> AIM A
Transcribe the passage of the point-charge potential solution between "Why This Works" and "complex charge distributions.", inclusive.

> EXTRACT PROVIDED
• • • •

Scalar quantity. Potential difference and work done.

Electric Potential at a Point — V = kq/r

Question

A point charge of q = +2 µC is placed in free space. Find the electric potential at a point P located r = 0.3 m away from the charge. Also, find the work done in bringing a test charge of q₀ = +1 µC from infinity to point P.

Solution — Step by Step

Electric potential due to a point charge is:

V = \frac{kq}{r}

Here, k = 9 × 10⁹ N·m²/C², q is the source charge, and r is the distance from the charge to the point. Unlike electric field, potential is a scalar — no direction needed.

V = \frac{9 \times 10^9 \times 2 \times 10^{-6}}{0.3}

V = \frac{18000}{0.3} = 60000 \text{ V}

So V = 6 × 10⁴ V at point P.

The relation between work done and potential is:

W = q_0 \cdot V

We use this because potential at infinity is zero, so the potential difference is simply V itself.

W = 1 \times 10^{-6} \times 6 \times 10^4 = 0.06 \text{ J}

W = 0.06 J (or 6 × 10⁻² J).

Both charges are positive. Bringing a positive test charge toward another positive charge requires work done against the repulsive force — so W is positive. The answer checks out physically.

Why This Works

Electric potential at a point is defined as the work done per unit positive charge in bringing a test charge from infinity to that point, with no acceleration (quasi-static process). The formula V = kq/r directly gives us this quantity for a point charge.

The key reason potential varies as 1/r (while electric field varies as 1/r²) is that potential is obtained by integrating the electric field over distance. Each integration step picks up one factor of r in the denominator.

Since potential is a scalar, when multiple charges are present, we simply add the potentials algebraically — no vector addition needed. This is what makes potential extremely useful for problems with complex charge distributions.

• • • •

> TASK MATERIAL
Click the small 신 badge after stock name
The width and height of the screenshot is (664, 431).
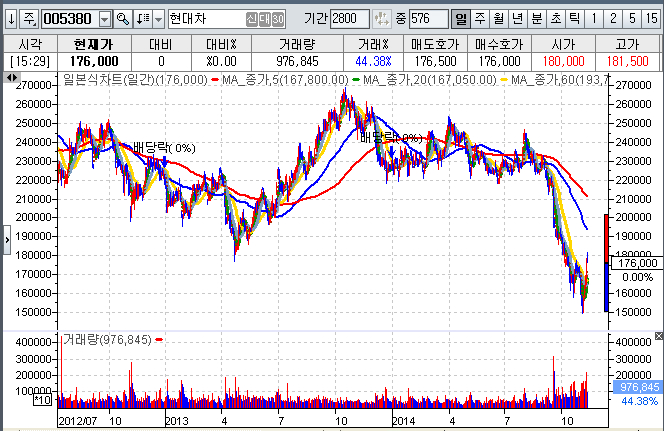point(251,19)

• • • •

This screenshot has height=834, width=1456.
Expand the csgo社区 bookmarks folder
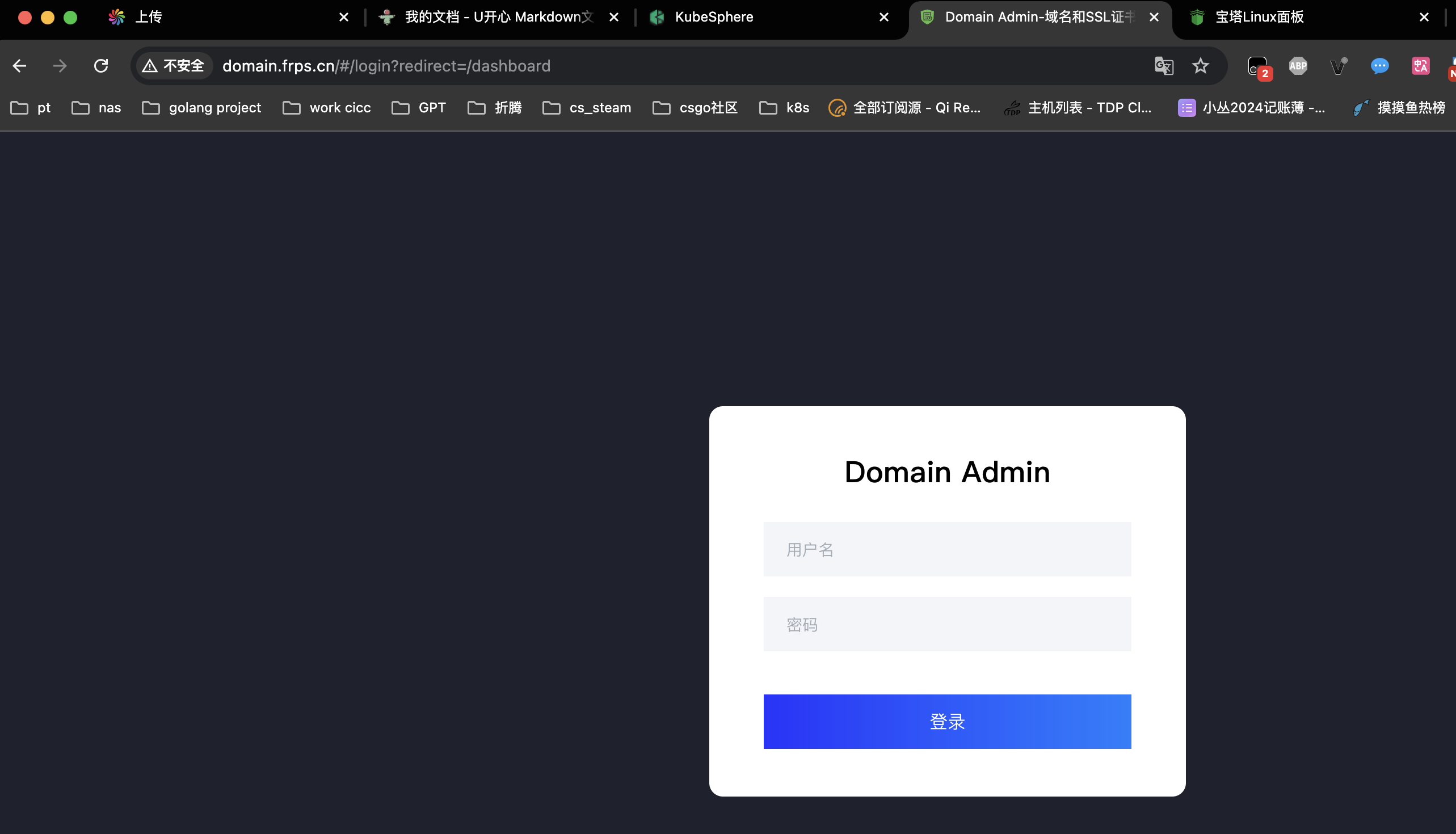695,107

• • • •

> AIM B
In the rows, between the lines holding "Click the small 신 badge after stock name" and "point(251,19)", inclusive, change "badge" to "label" and give only those lines back with everything else the same. Leave the pictures out of your answer.

> FULL OUTPUT A
Why This Works

Electric potential at a point is defined as the work done per unit positive charge in bringing a test charge from infinity to that point, with no acceleration (quasi-static process). The formula V = kq/r directly gives us this quantity for a point charge.

The key reason potential varies as 1/r (while electric field varies as 1/r²) is that potential is obtained by integrating the electric field over distance. Each integration step picks up one factor of r in the denominator.

Since potential is a scalar, when multiple charges are present, we simply add the potentials algebraically — no vector addition needed. This is what makes potential extremely useful for problems with complex charge distributions.

> FULL OUTPUT B
Click the small 신 label after stock name
The width and height of the screenshot is (664, 431).
point(251,19)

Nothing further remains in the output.